Homilía de la Misa en Santa Marta
El ciego Bartimeo representa la primera clase de personas que relata San Lucas en el Evangelio de hoy (cfr. Lc 18,35-43). Es un hombre que no cuenta para nada, pero que tenía deseos de salvación y, por eso, grita más fuerte que el muro de la indiferencia que lo rodea hasta que vence la apuesta y logra llamar a la puerta del corazón de Jesús. A este hombre se opone el círculo de los discípulos, que pretenden callarlo para evitar molestias, pero, haciendo eso, alejan al Señor de la periferia. La periferia no podía llegar al Señor porque ese círculo —con toda su buena voluntad— cerraba la puerta. Y esto pasa con frecuencia entre nosotros los creyentes. Cuando hemos encontrado al Señor, sin que nos demos cuenta, se crea un microclima eclesiástico. No solo los curas y los obispos; también los fieles: —¡Pero si nosotros somos los que estamos con el Señor! Sí, y de tanto mirar al Señor, no vemos sus necesidades: no vemos al Señor que tiene hambre, que tiene sed, que está en la cárcel o en el hospital. No podemos mirar a Jesús sin verlo en el pobre que pide ayuda, en el marginado que da asco. Es la tentación que la Iglesia vive en toda época, la de encerrarse, en vez de abrir las puertas a los socialmente excluidos. Y ese clima hace mucho daño.

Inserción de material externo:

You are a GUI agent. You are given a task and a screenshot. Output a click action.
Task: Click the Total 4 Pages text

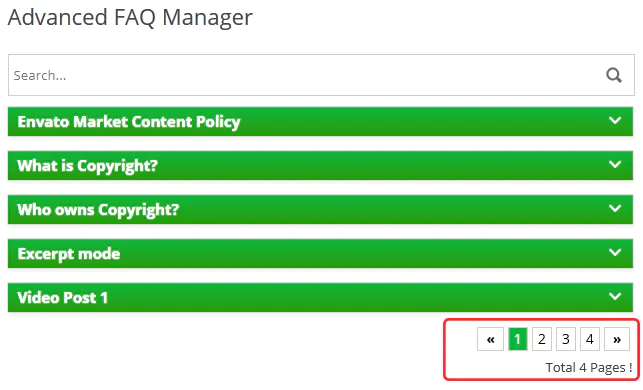pos(588,367)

Luego está, como decimos, el grupo de los que se sienten selectos —somos los elegidos, estamos con el Señor— y que naturalmente quiere conservar ese pequeño mundo, alejando a quien moleste al Señor, incluso a los niños. Habían olvidado, habían abandonado su primer amor (cfr. Ap 2,4). Cuando en la Iglesia, los fieles, los ministros, se vuelven un grupo así…, no eclesial, sino eclesiástico, de privilegio por cercanía al Señor, tienen la tentación de olvidar el primer amor, aquel amor tan bonito que todos tuvimos cuando el Señor nos llamó, nos salvó y nos dijo: —¡Te quiero tanto! Es la tentación de los discípulos: olvidar el primer amor, es decir, olvidarse de las periferias, donde estaba yo antes, aunque me dé vergüenza admitirlo.

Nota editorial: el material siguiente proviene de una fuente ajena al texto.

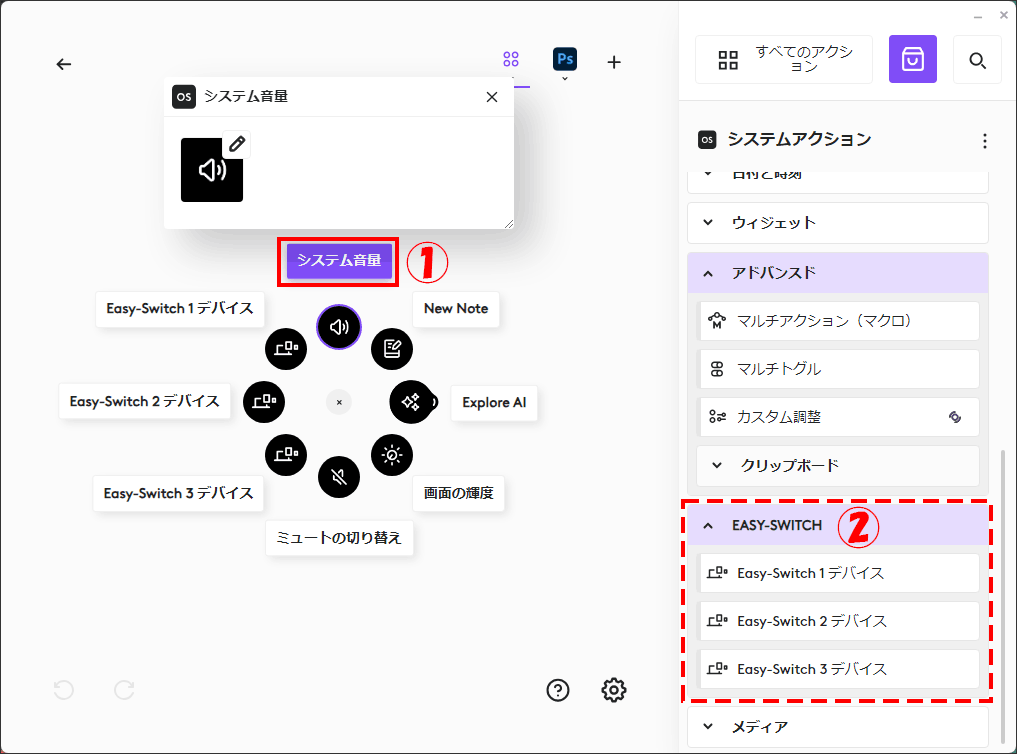Open システムアクション three-dot menu
This screenshot has height=754, width=1017.
point(985,140)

Y luego está el tercer grupo de la escena: el pueblo sencillo, ese que alaba a Dios por la curación del ciego. Cuantas veces encontramos gente sencilla —esas viejecitas que van andando, con sacrificio, a rezar a un santuario de la Virgen. Y no piden privilegios; solo piden la gracia. Es el pueblo fiel que sabe seguir al Señor sin pedir ningún privilegio, que es capaz de perder el tiempo con el Señor y, sobre todo, que no se olvida de la Iglesia marginada de los niños, de los enfermos, de los encarcelados… Pidamos al Señor que nosotros, que tenemos la gracia de haber sido llamados, nunca jamás nos alejemos de esa Iglesia; que no entremos nunca en ese microclima de discípulos eclesiásticos, privilegiados, que se alejan de la Iglesia de Dios que sufre, que pide salvación, que pide fe, que pide la Palabra de Dios. Pidamos la gracia de ser pueblo fiel de Dios, sin pedir al Señor ningún privilegio que nos aleje del pueblo de Dios.